Getting Started with Data
Let's set up a sample dataset to explore these concepts:
import numpy as np
import pandas as pd
from scipy import stats
# Sample dataset: exam scores
scores = [72, 85, 88, 91, 76, 82, 78, 95, 89, 73,
80, 84, 77, 93, 86, 79, 81, 90, 75, 87]
# Create a pandas Series for easier manipulation
exam_scores = pd.Series(scores, name="Exam Scores")
print("Sample Data:")
print(exam_scores.values)
print(f"\nNumber of observations: {len(exam_scores)}")
Measures of Central Tendency
Central tendency measures describe the center of a dataset - the typical or representative value. The three main measures are mean, median, and mode, each useful in different situations.
Interactive: Mean vs Median with Outliers
Drag to ExploreSee how adding an outlier affects mean vs median. The median is resistant to extreme values!

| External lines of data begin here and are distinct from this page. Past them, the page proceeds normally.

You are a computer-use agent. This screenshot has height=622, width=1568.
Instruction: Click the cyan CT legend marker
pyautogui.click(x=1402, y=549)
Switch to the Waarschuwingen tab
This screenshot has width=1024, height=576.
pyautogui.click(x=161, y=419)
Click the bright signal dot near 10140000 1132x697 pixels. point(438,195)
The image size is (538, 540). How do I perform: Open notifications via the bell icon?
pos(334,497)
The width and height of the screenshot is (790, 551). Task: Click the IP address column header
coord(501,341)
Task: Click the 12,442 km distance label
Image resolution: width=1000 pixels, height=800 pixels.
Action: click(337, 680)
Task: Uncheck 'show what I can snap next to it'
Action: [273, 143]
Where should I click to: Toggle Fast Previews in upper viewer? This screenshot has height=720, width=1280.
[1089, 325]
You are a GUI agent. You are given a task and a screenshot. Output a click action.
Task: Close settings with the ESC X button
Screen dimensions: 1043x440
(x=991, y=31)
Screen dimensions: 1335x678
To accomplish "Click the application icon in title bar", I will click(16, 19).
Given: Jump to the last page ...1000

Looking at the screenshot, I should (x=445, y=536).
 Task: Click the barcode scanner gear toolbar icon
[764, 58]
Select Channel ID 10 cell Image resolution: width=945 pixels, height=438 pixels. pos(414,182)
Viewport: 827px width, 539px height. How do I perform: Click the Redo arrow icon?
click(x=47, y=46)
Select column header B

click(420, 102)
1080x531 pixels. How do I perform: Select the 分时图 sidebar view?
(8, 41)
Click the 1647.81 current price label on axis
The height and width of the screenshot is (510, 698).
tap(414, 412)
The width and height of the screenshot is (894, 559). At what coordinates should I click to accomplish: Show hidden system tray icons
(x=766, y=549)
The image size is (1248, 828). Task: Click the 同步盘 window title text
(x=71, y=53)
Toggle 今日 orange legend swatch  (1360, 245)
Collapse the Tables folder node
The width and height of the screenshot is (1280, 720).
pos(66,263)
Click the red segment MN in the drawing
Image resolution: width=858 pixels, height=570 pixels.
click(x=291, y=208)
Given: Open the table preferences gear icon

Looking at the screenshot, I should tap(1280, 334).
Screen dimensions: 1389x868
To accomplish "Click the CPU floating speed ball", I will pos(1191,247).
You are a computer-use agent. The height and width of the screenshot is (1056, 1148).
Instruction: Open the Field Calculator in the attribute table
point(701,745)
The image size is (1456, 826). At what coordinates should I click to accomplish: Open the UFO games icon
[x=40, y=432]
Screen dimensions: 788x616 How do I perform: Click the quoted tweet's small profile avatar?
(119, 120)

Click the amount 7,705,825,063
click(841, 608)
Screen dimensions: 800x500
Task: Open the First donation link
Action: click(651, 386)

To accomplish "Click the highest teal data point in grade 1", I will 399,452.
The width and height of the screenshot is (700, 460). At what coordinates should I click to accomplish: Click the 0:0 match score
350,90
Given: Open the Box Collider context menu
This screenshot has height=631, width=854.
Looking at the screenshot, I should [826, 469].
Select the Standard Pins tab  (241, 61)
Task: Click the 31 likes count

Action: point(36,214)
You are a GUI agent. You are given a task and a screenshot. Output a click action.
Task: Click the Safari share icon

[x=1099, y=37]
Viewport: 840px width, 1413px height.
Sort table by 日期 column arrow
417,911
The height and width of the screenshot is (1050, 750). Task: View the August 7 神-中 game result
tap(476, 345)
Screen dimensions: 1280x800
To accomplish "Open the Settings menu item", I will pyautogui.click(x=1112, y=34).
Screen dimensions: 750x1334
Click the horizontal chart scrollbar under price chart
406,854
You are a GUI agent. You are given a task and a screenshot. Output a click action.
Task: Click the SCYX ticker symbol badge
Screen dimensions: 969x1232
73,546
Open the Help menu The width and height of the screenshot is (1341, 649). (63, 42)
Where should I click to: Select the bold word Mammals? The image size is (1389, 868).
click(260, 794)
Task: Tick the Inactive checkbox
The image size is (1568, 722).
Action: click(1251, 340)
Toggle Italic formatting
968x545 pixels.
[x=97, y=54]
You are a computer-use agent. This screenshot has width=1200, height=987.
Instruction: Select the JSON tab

Insight: With no outlier, mean and median are similar. Drag the slider to see the mean shift dramatically while the median stays stable!
Mean (Average)
The mean is the sum of all values divided by the number of values. It's the most common measure but is sensitive to outliers.
Mean = Σx / n
Sum of all values divided by count
# Calculating the mean
scores = [72, 85, 88, 91, 76, 82, 78, 95, 89, 73,
80, 84, 77, 93, 86, 79, 81, 90, 75, 87]
# Using NumPy
mean_np = np.mean(scores)
print(f"Mean (NumPy): {mean_np}")
# Using Pandas
exam_scores = pd.Series(scores)
mean_pd = exam_scores.mean()
print(f"Mean (Pandas): {mean_pd}")
# Manual calculation
mean_manual = sum(scores) / len(scores)
print(f"Mean (Manual): {mean_manual}")
# Output: Mean = 83.05
Median (Middle Value)
The median is the middle value when data is sorted. If there's an even number of values, it's the average of the two middle values. The median is resistant to outliers.
# Calculating the median
median_np = np.median(scores)
print(f"Median (NumPy): {median_np}")
median_pd = exam_scores.median()
print(f"Median (Pandas): {median_pd}")
# Manual calculation
sorted_scores = sorted(scores)
n = len(sorted_scores)
if n % 2 == 0:
median_manual = (sorted_scores[n//2 - 1] + sorted_scores[n//2]) / 2
else:
median_manual = sorted_scores[n//2]
print(f"Median (Manual): {median_manual}")
# Output: Median = 82.5
Mode (Most Frequent Value)
The mode is the value that appears most frequently. A dataset can have no mode, one mode (unimodal), or multiple modes (bimodal/multimodal).
# Calculating the mode
from scipy import stats
# Dataset with a clear mode
grades = [85, 90, 85, 78, 92, 85, 88, 90, 85]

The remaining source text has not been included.